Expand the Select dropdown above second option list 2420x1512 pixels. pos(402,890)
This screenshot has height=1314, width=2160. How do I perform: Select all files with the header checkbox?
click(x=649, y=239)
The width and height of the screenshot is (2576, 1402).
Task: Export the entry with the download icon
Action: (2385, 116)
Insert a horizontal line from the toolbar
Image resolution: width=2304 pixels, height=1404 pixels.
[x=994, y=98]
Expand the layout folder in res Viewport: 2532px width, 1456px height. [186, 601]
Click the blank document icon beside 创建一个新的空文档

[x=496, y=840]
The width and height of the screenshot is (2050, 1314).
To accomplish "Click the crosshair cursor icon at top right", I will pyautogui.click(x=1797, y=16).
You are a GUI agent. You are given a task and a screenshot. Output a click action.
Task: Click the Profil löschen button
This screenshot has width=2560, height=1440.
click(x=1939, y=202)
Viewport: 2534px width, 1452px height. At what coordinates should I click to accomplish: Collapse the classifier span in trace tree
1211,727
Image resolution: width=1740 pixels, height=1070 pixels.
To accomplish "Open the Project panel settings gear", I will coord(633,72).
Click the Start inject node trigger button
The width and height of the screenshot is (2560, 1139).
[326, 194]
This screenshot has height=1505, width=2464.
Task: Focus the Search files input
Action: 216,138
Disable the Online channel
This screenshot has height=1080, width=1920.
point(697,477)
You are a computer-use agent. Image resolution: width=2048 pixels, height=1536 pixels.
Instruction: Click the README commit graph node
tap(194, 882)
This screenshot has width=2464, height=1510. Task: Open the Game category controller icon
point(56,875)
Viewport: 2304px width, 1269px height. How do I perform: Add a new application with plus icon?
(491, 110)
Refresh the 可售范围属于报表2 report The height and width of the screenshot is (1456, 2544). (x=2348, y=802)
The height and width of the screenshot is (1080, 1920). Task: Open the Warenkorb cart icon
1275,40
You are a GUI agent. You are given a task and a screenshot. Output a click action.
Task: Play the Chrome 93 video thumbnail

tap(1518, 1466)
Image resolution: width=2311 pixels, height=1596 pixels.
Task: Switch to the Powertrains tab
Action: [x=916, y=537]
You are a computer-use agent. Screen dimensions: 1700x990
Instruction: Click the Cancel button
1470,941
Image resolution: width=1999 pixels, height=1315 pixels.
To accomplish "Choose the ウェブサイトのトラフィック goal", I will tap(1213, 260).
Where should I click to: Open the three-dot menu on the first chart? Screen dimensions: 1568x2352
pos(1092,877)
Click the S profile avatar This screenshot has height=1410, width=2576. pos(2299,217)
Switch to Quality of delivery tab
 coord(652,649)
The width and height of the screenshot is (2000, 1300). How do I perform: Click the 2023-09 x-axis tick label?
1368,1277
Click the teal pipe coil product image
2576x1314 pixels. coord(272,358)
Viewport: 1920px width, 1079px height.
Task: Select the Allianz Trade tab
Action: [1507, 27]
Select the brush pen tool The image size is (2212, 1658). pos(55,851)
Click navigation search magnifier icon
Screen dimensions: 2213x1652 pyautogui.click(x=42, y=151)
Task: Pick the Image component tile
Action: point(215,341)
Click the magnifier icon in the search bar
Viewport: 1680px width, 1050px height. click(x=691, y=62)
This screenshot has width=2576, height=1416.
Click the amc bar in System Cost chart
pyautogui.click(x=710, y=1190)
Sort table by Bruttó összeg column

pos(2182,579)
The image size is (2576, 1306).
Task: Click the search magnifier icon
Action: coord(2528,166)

(YOUR GOAL)
Set down, exactly as they stand above, the lines starting with the line with "Instruction: Click the README" and going on through the line with "This screenshot has width=2576, height=1416.", and no others.

(ANSWER)
Instruction: Click the README commit graph node
tap(194, 882)
This screenshot has width=2464, height=1510. Task: Open the Game category controller icon
point(56,875)
Viewport: 2304px width, 1269px height. How do I perform: Add a new application with plus icon?
(491, 110)
Refresh the 可售范围属于报表2 report The height and width of the screenshot is (1456, 2544). (x=2348, y=802)
The height and width of the screenshot is (1080, 1920). Task: Open the Warenkorb cart icon
1275,40
You are a GUI agent. You are given a task and a screenshot. Output a click action.
Task: Play the Chrome 93 video thumbnail

tap(1518, 1466)
Image resolution: width=2311 pixels, height=1596 pixels.
Task: Switch to the Powertrains tab
Action: [x=916, y=537]
You are a computer-use agent. Screen dimensions: 1700x990
Instruction: Click the Cancel button
1470,941
Image resolution: width=1999 pixels, height=1315 pixels.
To accomplish "Choose the ウェブサイトのトラフィック goal", I will tap(1213, 260).
Where should I click to: Open the three-dot menu on the first chart? Screen dimensions: 1568x2352
pos(1092,877)
Click the S profile avatar This screenshot has height=1410, width=2576. pos(2299,217)
Switch to Quality of delivery tab
 coord(652,649)
The width and height of the screenshot is (2000, 1300). How do I perform: Click the 2023-09 x-axis tick label?
1368,1277
Click the teal pipe coil product image
2576x1314 pixels. coord(272,358)
Viewport: 1920px width, 1079px height.
Task: Select the Allianz Trade tab
Action: [1507, 27]
Select the brush pen tool The image size is (2212, 1658). pos(55,851)
Click navigation search magnifier icon
Screen dimensions: 2213x1652 pyautogui.click(x=42, y=151)
Task: Pick the Image component tile
Action: point(215,341)
Click the magnifier icon in the search bar
Viewport: 1680px width, 1050px height. click(x=691, y=62)
This screenshot has width=2576, height=1416.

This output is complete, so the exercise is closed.